**Task directions:**
Only those lines in the data below from the line containing "ভর্তির সংবাদ (323, 81)" through the line containing "BLS Courses (2008, 582)", both included, should be restated word for word.

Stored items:
::::::::::

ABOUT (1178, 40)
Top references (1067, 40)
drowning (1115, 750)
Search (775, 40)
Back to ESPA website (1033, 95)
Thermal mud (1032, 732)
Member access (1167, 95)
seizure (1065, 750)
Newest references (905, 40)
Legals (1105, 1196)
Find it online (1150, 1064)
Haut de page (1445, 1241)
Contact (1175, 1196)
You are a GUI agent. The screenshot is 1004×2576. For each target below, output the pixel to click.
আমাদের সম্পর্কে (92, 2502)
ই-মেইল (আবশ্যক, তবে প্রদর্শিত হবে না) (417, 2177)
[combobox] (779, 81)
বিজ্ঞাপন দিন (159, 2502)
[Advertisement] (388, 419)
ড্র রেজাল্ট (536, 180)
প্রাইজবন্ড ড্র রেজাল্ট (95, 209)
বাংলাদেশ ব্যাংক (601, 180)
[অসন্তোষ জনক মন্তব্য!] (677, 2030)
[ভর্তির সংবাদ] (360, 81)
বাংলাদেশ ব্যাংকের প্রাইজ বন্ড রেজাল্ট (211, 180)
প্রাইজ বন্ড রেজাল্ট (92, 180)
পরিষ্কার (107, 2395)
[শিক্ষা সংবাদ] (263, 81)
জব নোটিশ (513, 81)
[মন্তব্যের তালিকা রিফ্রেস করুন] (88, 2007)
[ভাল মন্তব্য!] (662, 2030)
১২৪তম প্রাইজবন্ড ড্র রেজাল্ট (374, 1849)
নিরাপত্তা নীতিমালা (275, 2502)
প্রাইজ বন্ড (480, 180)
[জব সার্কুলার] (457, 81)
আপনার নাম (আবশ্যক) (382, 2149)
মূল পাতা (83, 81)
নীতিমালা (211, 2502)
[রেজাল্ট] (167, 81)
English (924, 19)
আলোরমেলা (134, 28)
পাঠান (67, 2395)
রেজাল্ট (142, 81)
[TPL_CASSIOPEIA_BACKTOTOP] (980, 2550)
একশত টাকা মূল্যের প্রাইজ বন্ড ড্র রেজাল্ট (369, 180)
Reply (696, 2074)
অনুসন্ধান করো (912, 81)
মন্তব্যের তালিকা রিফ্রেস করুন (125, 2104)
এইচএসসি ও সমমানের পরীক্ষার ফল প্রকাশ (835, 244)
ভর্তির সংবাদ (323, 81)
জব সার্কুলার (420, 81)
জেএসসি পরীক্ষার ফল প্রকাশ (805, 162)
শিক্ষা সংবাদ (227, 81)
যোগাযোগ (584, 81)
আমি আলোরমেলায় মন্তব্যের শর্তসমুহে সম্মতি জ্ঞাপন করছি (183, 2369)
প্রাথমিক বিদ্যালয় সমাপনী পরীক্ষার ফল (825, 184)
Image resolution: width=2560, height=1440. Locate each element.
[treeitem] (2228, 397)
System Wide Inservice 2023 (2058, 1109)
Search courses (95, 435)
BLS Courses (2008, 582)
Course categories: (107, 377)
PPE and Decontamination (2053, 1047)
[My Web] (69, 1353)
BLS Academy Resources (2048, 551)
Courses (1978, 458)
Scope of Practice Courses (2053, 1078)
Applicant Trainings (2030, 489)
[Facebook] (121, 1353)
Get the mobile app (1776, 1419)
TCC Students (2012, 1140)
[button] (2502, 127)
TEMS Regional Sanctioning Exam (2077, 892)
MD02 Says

::::::::::

**Solution for this exercise:**
ভর্তির সংবাদ (323, 81)
জব সার্কুলার (420, 81)
জেএসসি পরীক্ষার ফল প্রকাশ (805, 162)
শিক্ষা সংবাদ (227, 81)
যোগাযোগ (584, 81)
আমি আলোরমেলায় মন্তব্যের শর্তসমুহে সম্মতি জ্ঞাপন করছি (183, 2369)
প্রাথমিক বিদ্যালয় সমাপনী পরীক্ষার ফল (825, 184)
Image resolution: width=2560, height=1440. Locate each element.
[treeitem] (2228, 397)
System Wide Inservice 2023 (2058, 1109)
Search courses (95, 435)
BLS Courses (2008, 582)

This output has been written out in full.